# God Loves You More Than You Love Yourself



## Freshwaterman (May 21, 2004)

ROMANS 5:8 NKJ
8 But God demonstrates His own love toward us, in that while we
were still sinners, Christ died for us.

God has proven His love for you. So don't doubt it.

What proves that God loves you more than you love yourself? He
died in your place -- suffering the punishment for sin that you
deserved, so you could go free. God was more willing to suffer
Himself than to see you suffer.

Of course, the devil constantly tries to get you to doubt that
God loves you. That's why you must rely on what the Bible says
-- not what your feelings or circumstances may tell you.

You may think you don't love yourself -- maybe you think you
hate yourself. Even if you don't think too highly of what you
have done, you still love yourself in the sense that you desire
the best for yourself. You don't desire pain or loss.

So it is with God -- He desires good for you -- even more than
you do. And He demonstrated at Calvary that He would put your
interest before His own.

1 JOHN 4:16 NKJ
16 And we have known and believed the love that God has for us.
God is love, and he who abides in love abides in God, and God
in him.

There are at least two reasons why God loves you so much.
First, it is His nature to love. The Bible says that God is
love. Love is the word that best describes God's nature.

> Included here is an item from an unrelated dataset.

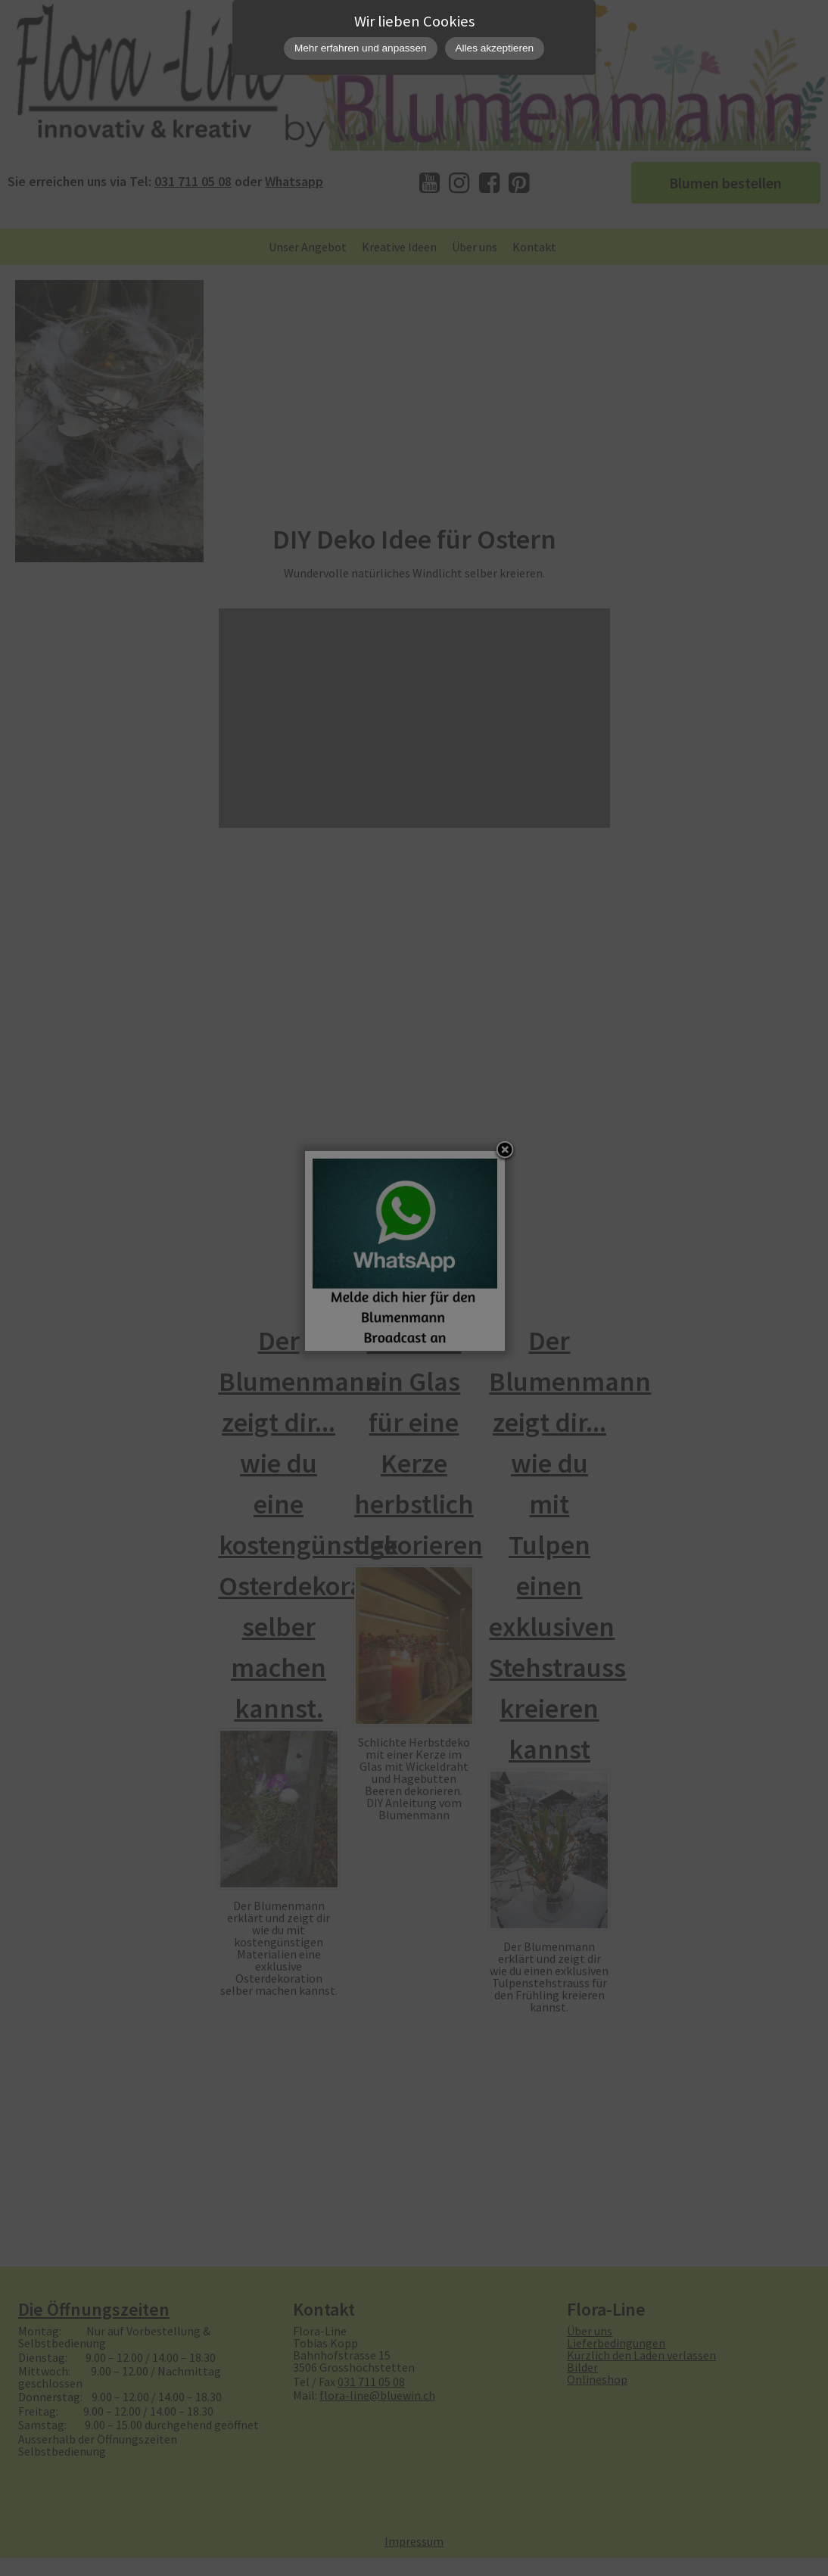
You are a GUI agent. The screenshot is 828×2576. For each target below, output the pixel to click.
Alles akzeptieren (495, 48)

Second, you are His creation. God loves you just as good
earthly parents love their offspring. People may not seem very
special to others, but to their mother and father they are
always special. This should help you understand how God could
really like you -- even though you may not like yourself very
much.

Also, God sees you as you can be and will become -- not just as
you are now. God has faith in you and in His ability to make
you someone special.


----------